Stark in der Luft: Fabian Lübbers

Der eingewechselte Randy Gyamenah stürmte nach feinem Hofmann-Zuspiel in der 87. Minute alleine Richtung Fortuna-Strafraum los, verlor im Spurt aber die Kontrolle über die Kugel – Chance vertan. Fröhling nahm seinen jungen Spieler in Schutz: „Er kommt aus der U 19 von Erzgebirge Aue, macht im Training mit die meisten Tore und ist eigentlich als zweiter Stürmer hinter Fatih Candan gedacht. In der Konterszene wollte Gyamenah es wohl zu gut machen.“ Mit viel Kampf, Einsatz und Geschick schafften es die Königsblauen, bei denen Verteidiger Fabian Lübbers nahezu alle Luftduelle für sich entschied und Kapitän Christian Eggert seine ganze Routine ausspielte, den ersten Sieg ins Ziel zu bringen.
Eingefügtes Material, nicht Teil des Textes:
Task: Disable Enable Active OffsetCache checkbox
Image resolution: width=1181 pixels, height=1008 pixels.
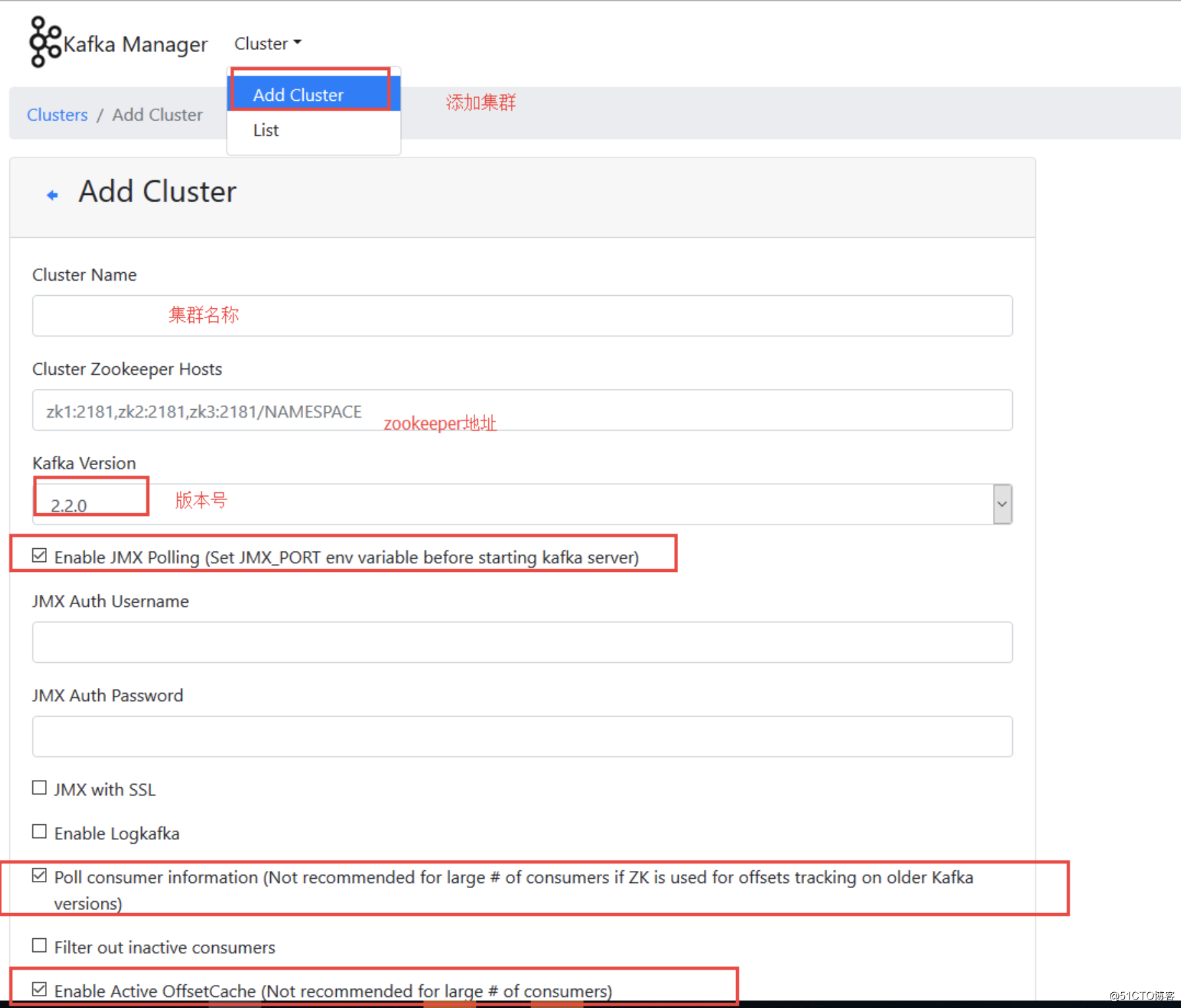Action: click(x=39, y=988)
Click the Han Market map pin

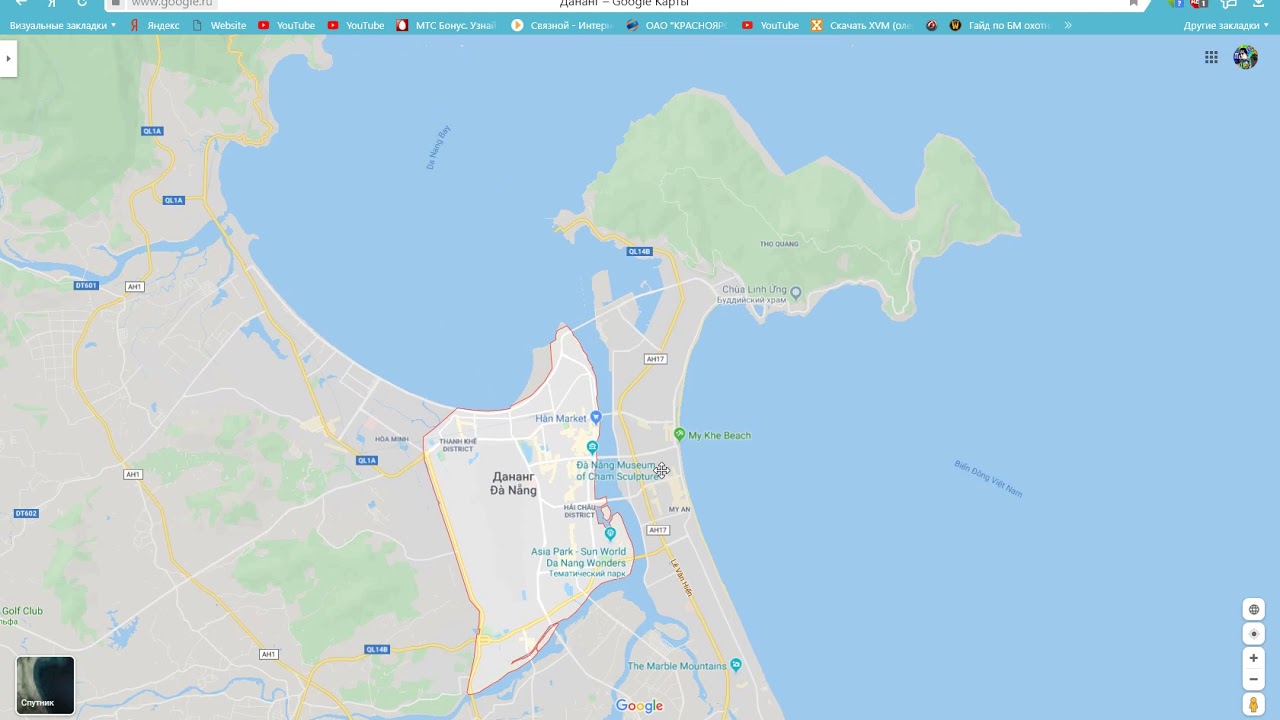pyautogui.click(x=596, y=417)
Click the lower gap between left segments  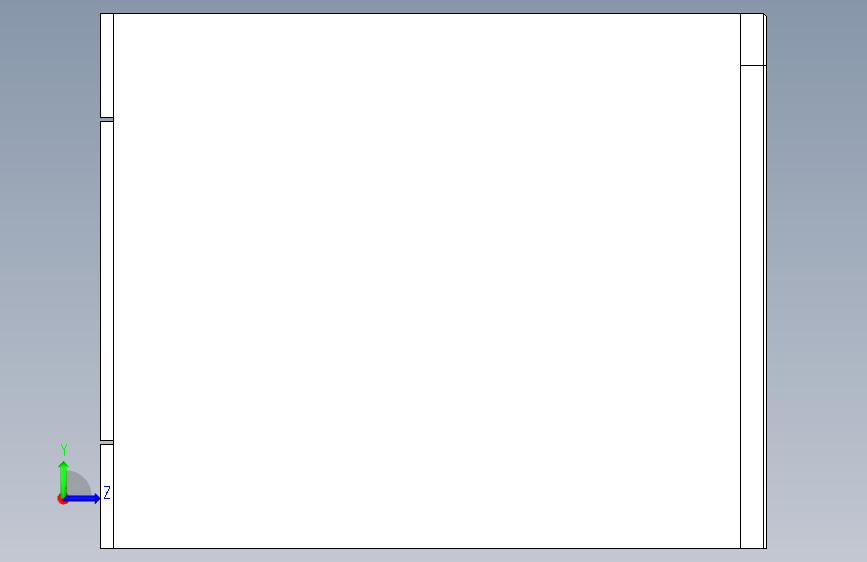(x=107, y=443)
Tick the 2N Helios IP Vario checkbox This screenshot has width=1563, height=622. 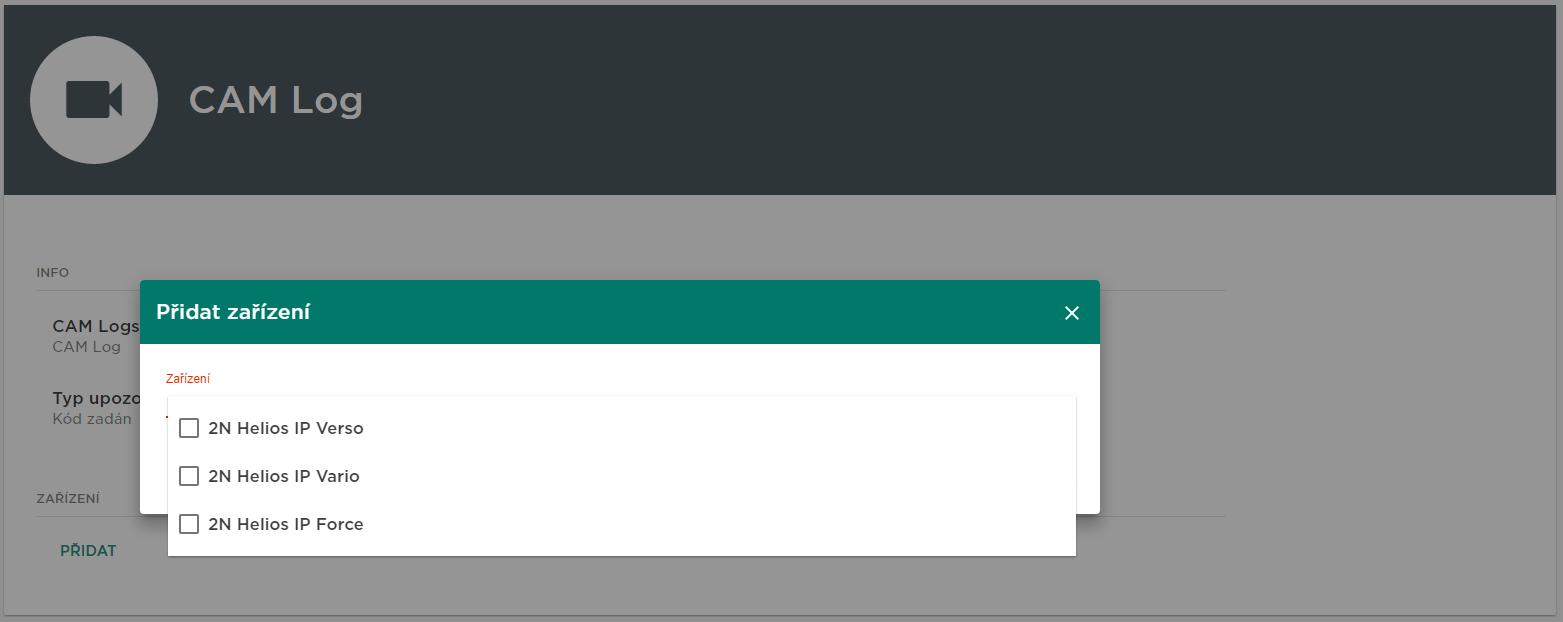pos(189,476)
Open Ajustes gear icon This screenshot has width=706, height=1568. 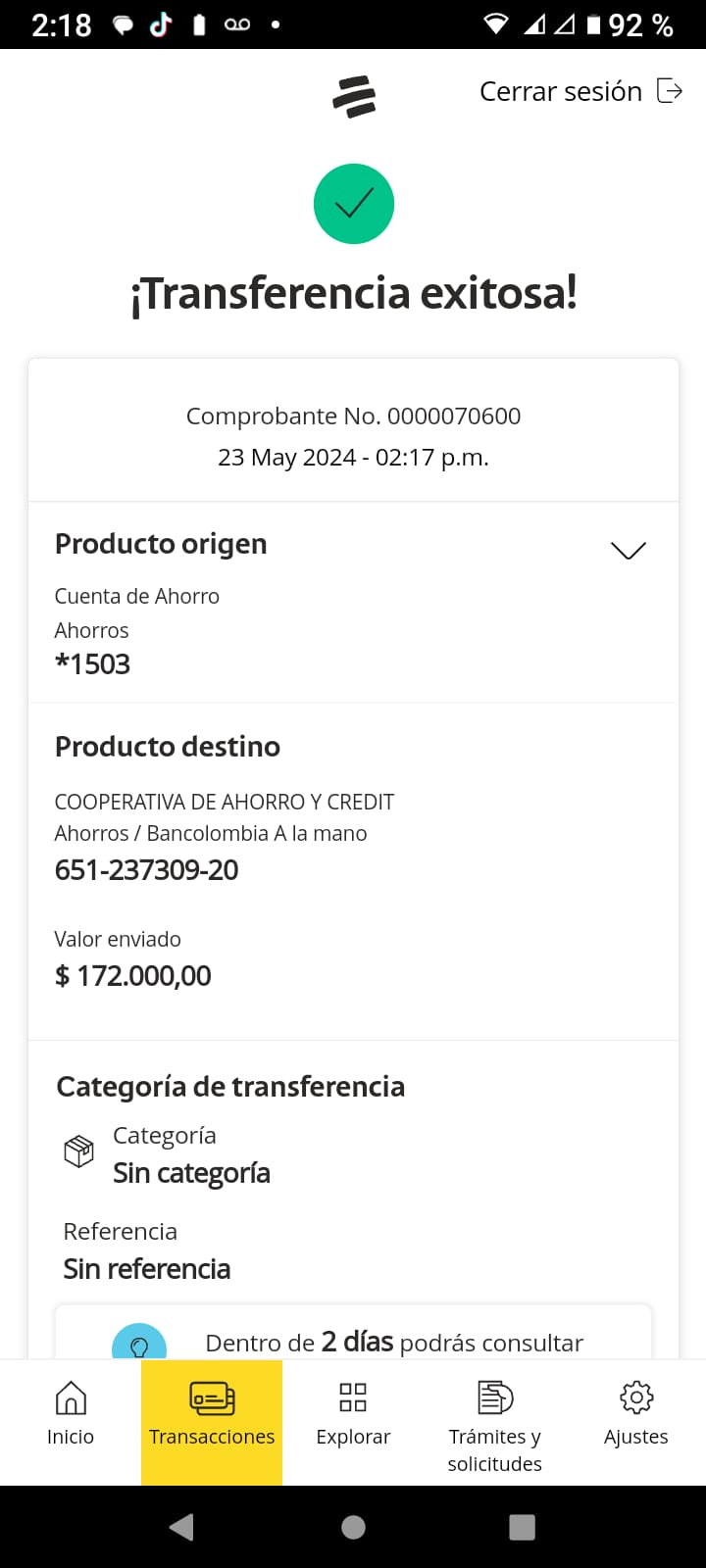pyautogui.click(x=636, y=1397)
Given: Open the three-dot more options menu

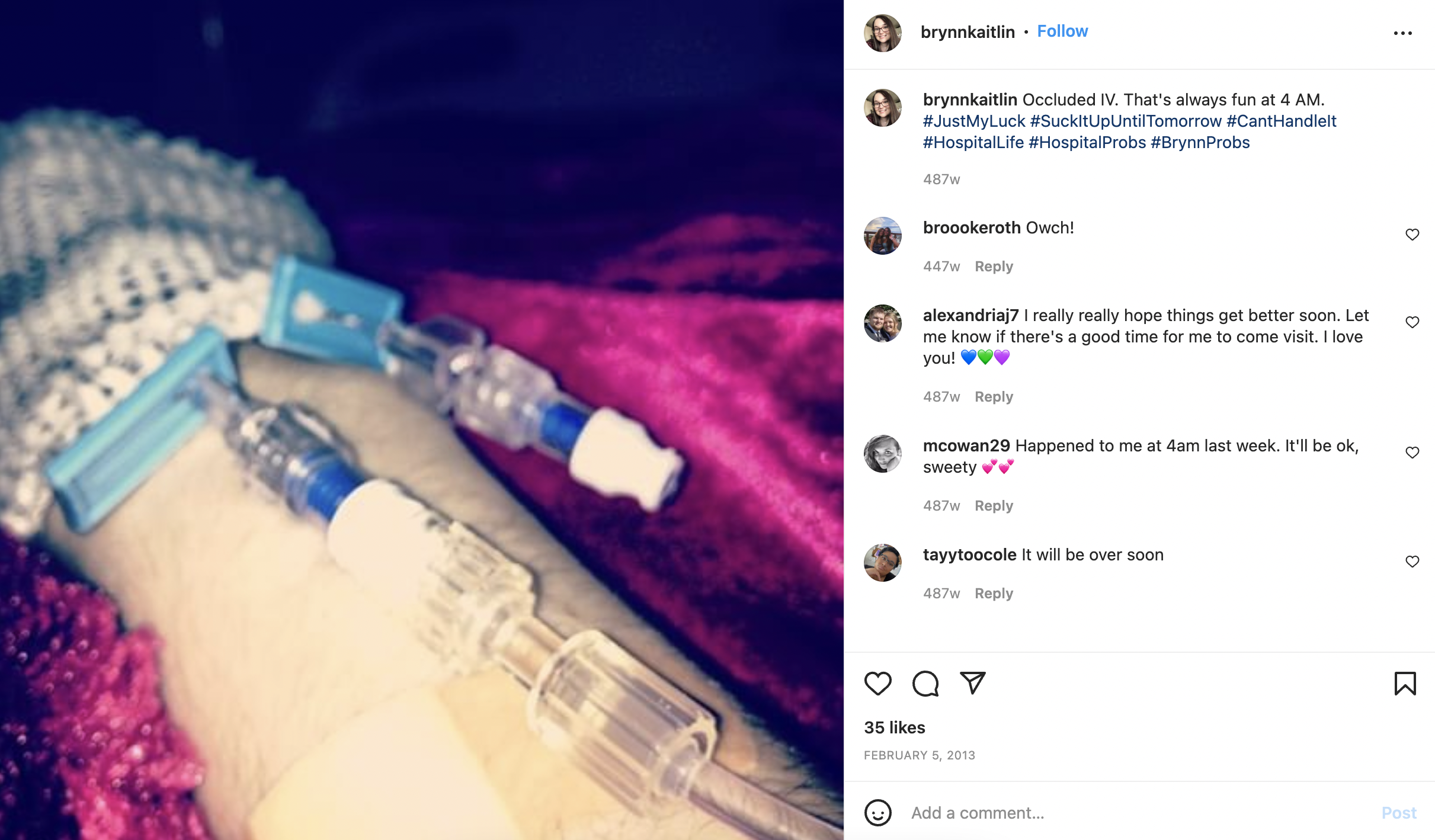Looking at the screenshot, I should (x=1402, y=33).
„Darauf haben wir lange gewartet. Das war zwar ein dreckiger Sieg, aber so etwas braucht man als Brustlöser. Dass nach drei Niederlagen in Folge etwas das Selbstvertrauen fehlt, liegt auf der Hand“, analysierte Torsten Fröhling. Schalke hat durch den ersten Dreier nicht nur Fortuna Köln überholt, sondern die Rote Laterne auch gleich an Mit-Aufsteiger VfB Homberg abgegeben. Fröhling ist kein Typ, der nach einem Etappenziel komplett in Euphorie verfällt. Zwar freute er sich, dass Linksverteidiger Jonas Carls „nach langer Verletzungspause 90 Minuten durchgespielt hat“, nahm aber Fabian Reese trotz seines Siegtores noch stärker in die Pflicht. „Das Tor hat ihm und uns gutgetan, aber ich erwarte, dass Fabian noch mehr seine Brust rausstreckt. Er muss noch mehr Führungsspieler sein.“

Tor: 1:0 Reese (5.).

Gelb-Rote Karte: Koljic (Köln, 43., wiederholtes Foulspiel).

FC Schalke 04 U 23: Ahlers - Liebnau (69. Plechaty), Becker, Lübbers, Carls - Reese (68. Firat), Hofmann, Eggert, Ceka, Matondo (75. Gyamenah) - Candan (83. Riemer).